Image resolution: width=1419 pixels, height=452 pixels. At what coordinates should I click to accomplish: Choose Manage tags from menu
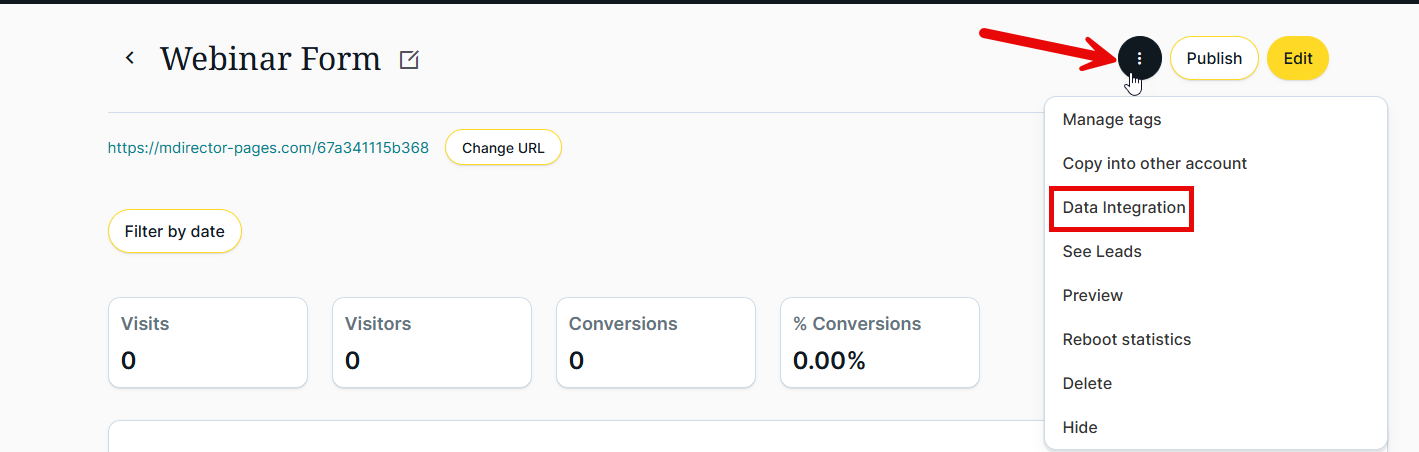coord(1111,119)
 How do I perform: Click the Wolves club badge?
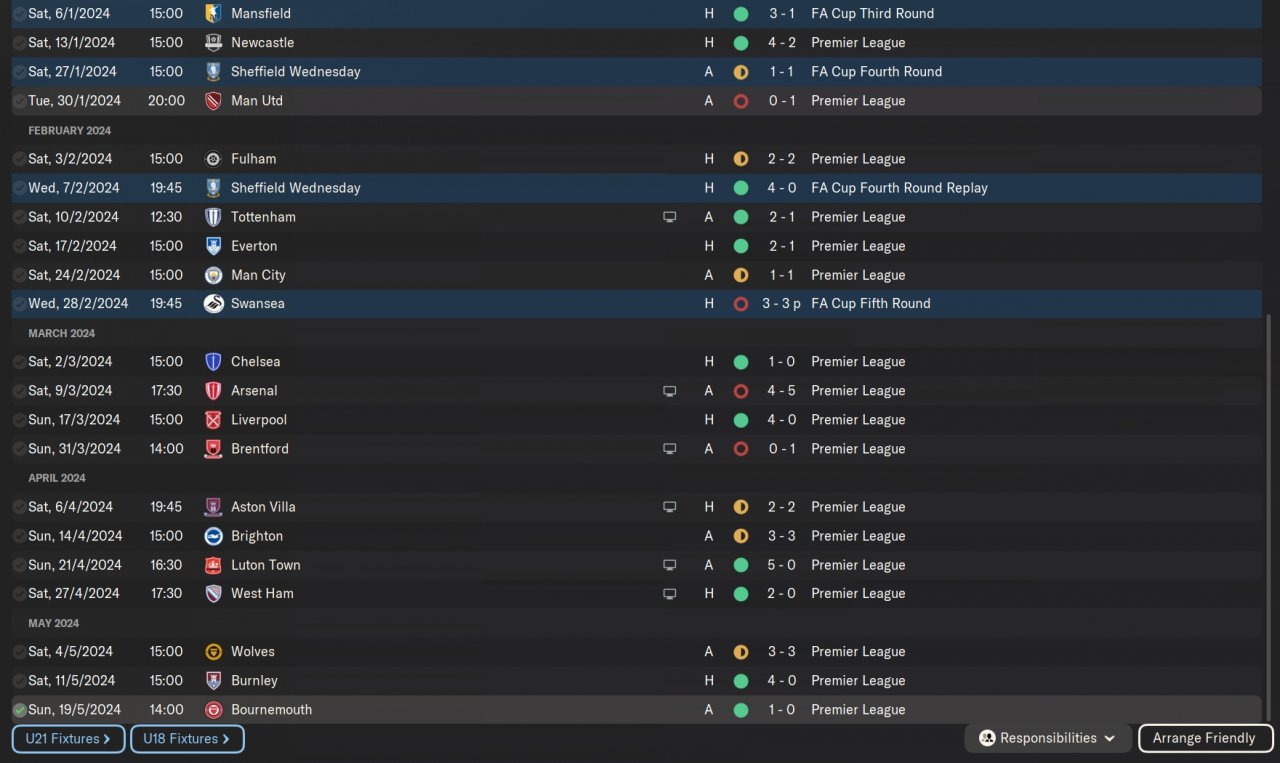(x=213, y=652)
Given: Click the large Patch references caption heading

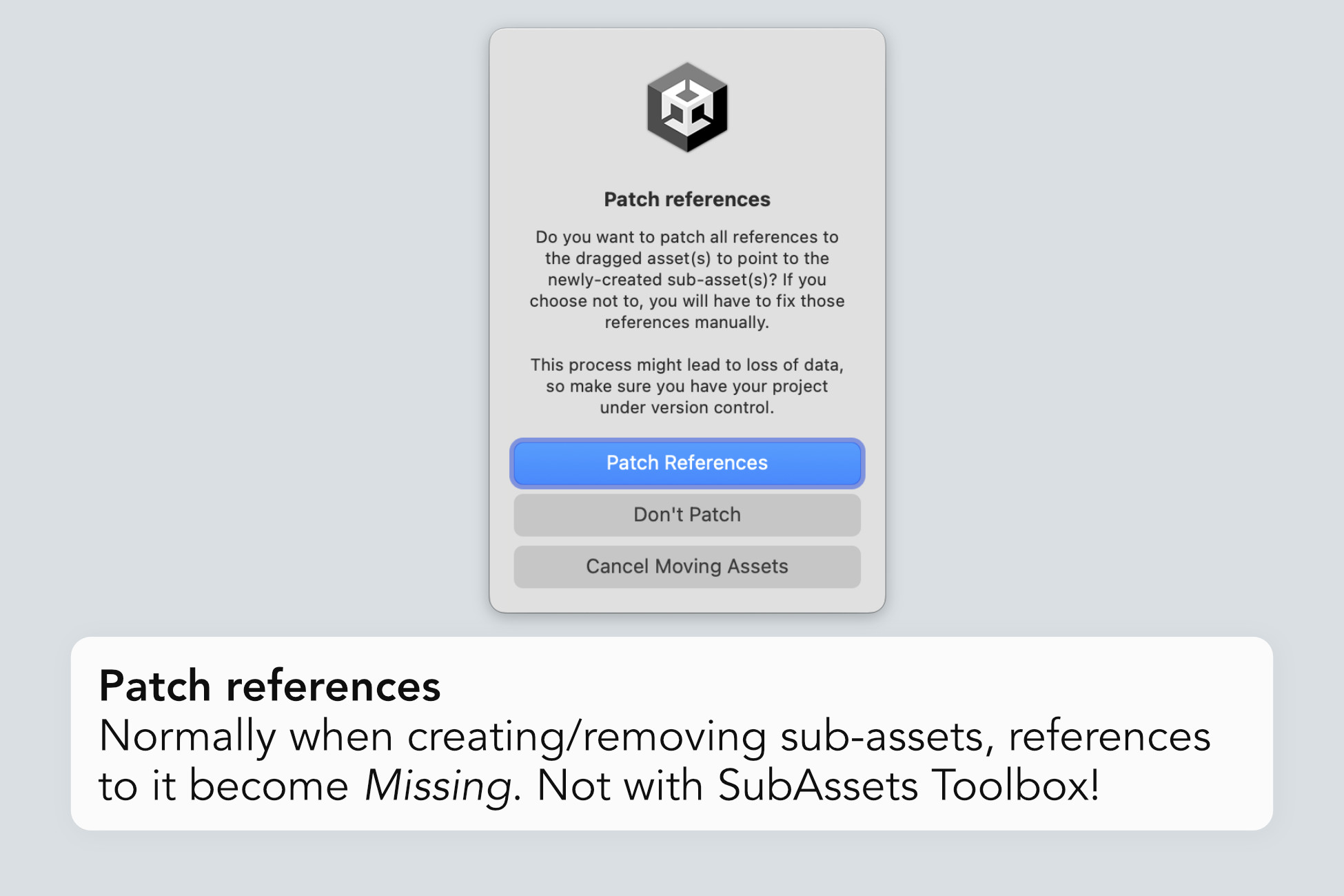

***

Task
At the line containing "How do I perform: Click", start reproducing exactly, and stop after the last line of the listing; include both ends, and leave the pictures out.

Problem solution
 How do I perform: Click the Wolves club badge?
(x=213, y=652)
Given: Click the large Patch references caption heading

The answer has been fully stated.